→ **Brief**
Reproduce the data exactly.

::::

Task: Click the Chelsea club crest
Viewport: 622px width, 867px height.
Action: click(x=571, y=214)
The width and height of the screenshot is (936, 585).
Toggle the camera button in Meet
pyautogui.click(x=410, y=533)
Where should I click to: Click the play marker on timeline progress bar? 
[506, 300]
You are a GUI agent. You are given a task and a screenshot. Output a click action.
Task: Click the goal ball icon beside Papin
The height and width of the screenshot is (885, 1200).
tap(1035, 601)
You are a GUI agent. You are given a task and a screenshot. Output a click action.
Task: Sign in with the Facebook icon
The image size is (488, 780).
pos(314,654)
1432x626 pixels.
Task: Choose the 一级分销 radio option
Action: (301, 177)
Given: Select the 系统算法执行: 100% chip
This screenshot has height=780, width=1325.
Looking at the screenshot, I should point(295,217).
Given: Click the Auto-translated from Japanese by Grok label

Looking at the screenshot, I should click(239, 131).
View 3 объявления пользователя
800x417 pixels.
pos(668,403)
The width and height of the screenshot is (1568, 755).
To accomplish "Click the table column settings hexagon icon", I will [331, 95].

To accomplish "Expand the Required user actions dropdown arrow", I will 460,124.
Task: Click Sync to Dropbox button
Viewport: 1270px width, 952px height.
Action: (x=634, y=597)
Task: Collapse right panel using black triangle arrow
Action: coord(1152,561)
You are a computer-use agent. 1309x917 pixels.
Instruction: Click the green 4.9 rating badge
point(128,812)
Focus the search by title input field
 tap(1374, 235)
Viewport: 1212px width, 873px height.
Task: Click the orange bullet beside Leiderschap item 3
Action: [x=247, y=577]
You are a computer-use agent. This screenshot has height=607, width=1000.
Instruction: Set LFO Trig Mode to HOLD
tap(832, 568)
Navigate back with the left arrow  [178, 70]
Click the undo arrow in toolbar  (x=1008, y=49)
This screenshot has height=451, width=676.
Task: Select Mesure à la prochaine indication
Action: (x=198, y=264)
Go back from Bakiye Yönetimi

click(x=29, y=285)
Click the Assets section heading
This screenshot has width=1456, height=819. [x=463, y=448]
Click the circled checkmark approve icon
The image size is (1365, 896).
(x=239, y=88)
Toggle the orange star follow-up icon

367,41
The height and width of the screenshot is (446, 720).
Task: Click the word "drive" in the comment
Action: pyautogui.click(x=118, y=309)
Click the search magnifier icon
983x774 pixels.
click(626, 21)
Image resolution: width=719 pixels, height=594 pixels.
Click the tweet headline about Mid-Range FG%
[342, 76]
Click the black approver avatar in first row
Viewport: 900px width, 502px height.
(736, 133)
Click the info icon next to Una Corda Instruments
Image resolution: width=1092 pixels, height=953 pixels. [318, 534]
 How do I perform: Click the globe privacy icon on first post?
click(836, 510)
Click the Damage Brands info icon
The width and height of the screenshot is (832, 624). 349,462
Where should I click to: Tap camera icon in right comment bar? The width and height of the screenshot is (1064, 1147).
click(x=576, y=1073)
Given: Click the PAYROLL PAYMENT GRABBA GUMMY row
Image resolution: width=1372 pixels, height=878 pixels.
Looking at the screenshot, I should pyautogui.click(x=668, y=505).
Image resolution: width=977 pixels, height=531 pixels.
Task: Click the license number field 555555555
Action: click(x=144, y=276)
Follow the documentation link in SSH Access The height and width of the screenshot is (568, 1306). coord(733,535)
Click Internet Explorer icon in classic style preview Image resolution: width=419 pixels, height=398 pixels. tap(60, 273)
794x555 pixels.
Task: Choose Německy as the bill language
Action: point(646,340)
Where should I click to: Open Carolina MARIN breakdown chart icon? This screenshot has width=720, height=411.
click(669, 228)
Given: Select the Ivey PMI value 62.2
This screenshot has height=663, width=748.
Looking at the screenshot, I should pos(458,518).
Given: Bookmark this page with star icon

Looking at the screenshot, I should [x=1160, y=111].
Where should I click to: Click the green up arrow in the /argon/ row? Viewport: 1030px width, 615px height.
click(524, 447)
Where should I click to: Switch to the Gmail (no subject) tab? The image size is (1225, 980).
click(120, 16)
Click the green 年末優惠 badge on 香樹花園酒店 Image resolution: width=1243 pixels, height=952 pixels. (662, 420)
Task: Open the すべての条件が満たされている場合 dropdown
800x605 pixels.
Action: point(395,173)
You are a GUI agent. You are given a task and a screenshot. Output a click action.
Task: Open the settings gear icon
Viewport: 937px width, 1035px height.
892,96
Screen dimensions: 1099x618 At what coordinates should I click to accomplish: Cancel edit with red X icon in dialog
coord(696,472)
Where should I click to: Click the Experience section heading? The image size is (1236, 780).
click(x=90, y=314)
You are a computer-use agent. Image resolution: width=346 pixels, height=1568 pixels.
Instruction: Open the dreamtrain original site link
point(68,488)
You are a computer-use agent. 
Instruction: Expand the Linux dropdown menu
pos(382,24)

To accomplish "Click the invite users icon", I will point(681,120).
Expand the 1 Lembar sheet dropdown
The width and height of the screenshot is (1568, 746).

::::

→ **Finished task**
Task: Click the Chelsea club crest
Viewport: 622px width, 867px height.
Action: click(x=571, y=214)
The width and height of the screenshot is (936, 585).
Toggle the camera button in Meet
pyautogui.click(x=410, y=533)
Where should I click to: Click the play marker on timeline progress bar? 
[506, 300]
You are a GUI agent. You are given a task and a screenshot. Output a click action.
Task: Click the goal ball icon beside Papin
The height and width of the screenshot is (885, 1200).
tap(1035, 601)
You are a GUI agent. You are given a task and a screenshot. Output a click action.
Task: Sign in with the Facebook icon
The image size is (488, 780).
pos(314,654)
1432x626 pixels.
Task: Choose the 一级分销 radio option
Action: (301, 177)
Given: Select the 系统算法执行: 100% chip
This screenshot has height=780, width=1325.
Looking at the screenshot, I should point(295,217).
Given: Click the Auto-translated from Japanese by Grok label

Looking at the screenshot, I should click(239, 131).
View 3 объявления пользователя
800x417 pixels.
pos(668,403)
The width and height of the screenshot is (1568, 755).
To accomplish "Click the table column settings hexagon icon", I will [331, 95].

To accomplish "Expand the Required user actions dropdown arrow", I will 460,124.
Task: Click Sync to Dropbox button
Viewport: 1270px width, 952px height.
Action: (x=634, y=597)
Task: Collapse right panel using black triangle arrow
Action: coord(1152,561)
You are a computer-use agent. 1309x917 pixels.
Instruction: Click the green 4.9 rating badge
point(128,812)
Focus the search by title input field
 tap(1374, 235)
Viewport: 1212px width, 873px height.
Task: Click the orange bullet beside Leiderschap item 3
Action: [x=247, y=577]
You are a computer-use agent. This screenshot has height=607, width=1000.
Instruction: Set LFO Trig Mode to HOLD
tap(832, 568)
Navigate back with the left arrow  [178, 70]
Click the undo arrow in toolbar  (x=1008, y=49)
This screenshot has height=451, width=676.
Task: Select Mesure à la prochaine indication
Action: (x=198, y=264)
Go back from Bakiye Yönetimi

click(x=29, y=285)
Click the Assets section heading
This screenshot has width=1456, height=819. [x=463, y=448]
Click the circled checkmark approve icon
The image size is (1365, 896).
(x=239, y=88)
Toggle the orange star follow-up icon

367,41
The height and width of the screenshot is (446, 720).
Task: Click the word "drive" in the comment
Action: pyautogui.click(x=118, y=309)
Click the search magnifier icon
983x774 pixels.
click(626, 21)
Image resolution: width=719 pixels, height=594 pixels.
Click the tweet headline about Mid-Range FG%
[342, 76]
Click the black approver avatar in first row
Viewport: 900px width, 502px height.
(736, 133)
Click the info icon next to Una Corda Instruments
Image resolution: width=1092 pixels, height=953 pixels. [318, 534]
 How do I perform: Click the globe privacy icon on first post?
click(836, 510)
Click the Damage Brands info icon
The width and height of the screenshot is (832, 624). 349,462
Where should I click to: Tap camera icon in right comment bar? The width and height of the screenshot is (1064, 1147).
click(x=576, y=1073)
Given: Click the PAYROLL PAYMENT GRABBA GUMMY row
Image resolution: width=1372 pixels, height=878 pixels.
Looking at the screenshot, I should pyautogui.click(x=668, y=505).
Image resolution: width=977 pixels, height=531 pixels.
Task: Click the license number field 555555555
Action: click(x=144, y=276)
Follow the documentation link in SSH Access The height and width of the screenshot is (568, 1306). coord(733,535)
Click Internet Explorer icon in classic style preview Image resolution: width=419 pixels, height=398 pixels. tap(60, 273)
794x555 pixels.
Task: Choose Německy as the bill language
Action: point(646,340)
Where should I click to: Open Carolina MARIN breakdown chart icon? This screenshot has width=720, height=411.
click(669, 228)
Given: Select the Ivey PMI value 62.2
This screenshot has height=663, width=748.
Looking at the screenshot, I should pos(458,518).
Given: Bookmark this page with star icon

Looking at the screenshot, I should [x=1160, y=111].
Where should I click to: Click the green up arrow in the /argon/ row? Viewport: 1030px width, 615px height.
click(524, 447)
Where should I click to: Switch to the Gmail (no subject) tab? The image size is (1225, 980).
click(120, 16)
Click the green 年末優惠 badge on 香樹花園酒店 Image resolution: width=1243 pixels, height=952 pixels. (662, 420)
Task: Open the すべての条件が満たされている場合 dropdown
800x605 pixels.
Action: point(395,173)
You are a GUI agent. You are given a task and a screenshot. Output a click action.
Task: Open the settings gear icon
Viewport: 937px width, 1035px height.
892,96
Screen dimensions: 1099x618 At what coordinates should I click to accomplish: Cancel edit with red X icon in dialog
coord(696,472)
Where should I click to: Click the Experience section heading? The image size is (1236, 780).
click(x=90, y=314)
You are a computer-use agent. Image resolution: width=346 pixels, height=1568 pixels.
Instruction: Open the dreamtrain original site link
point(68,488)
You are a computer-use agent. 
Instruction: Expand the Linux dropdown menu
pos(382,24)

To accomplish "Click the invite users icon", I will point(681,120).
Expand the 1 Lembar sheet dropdown
The width and height of the screenshot is (1568, 746).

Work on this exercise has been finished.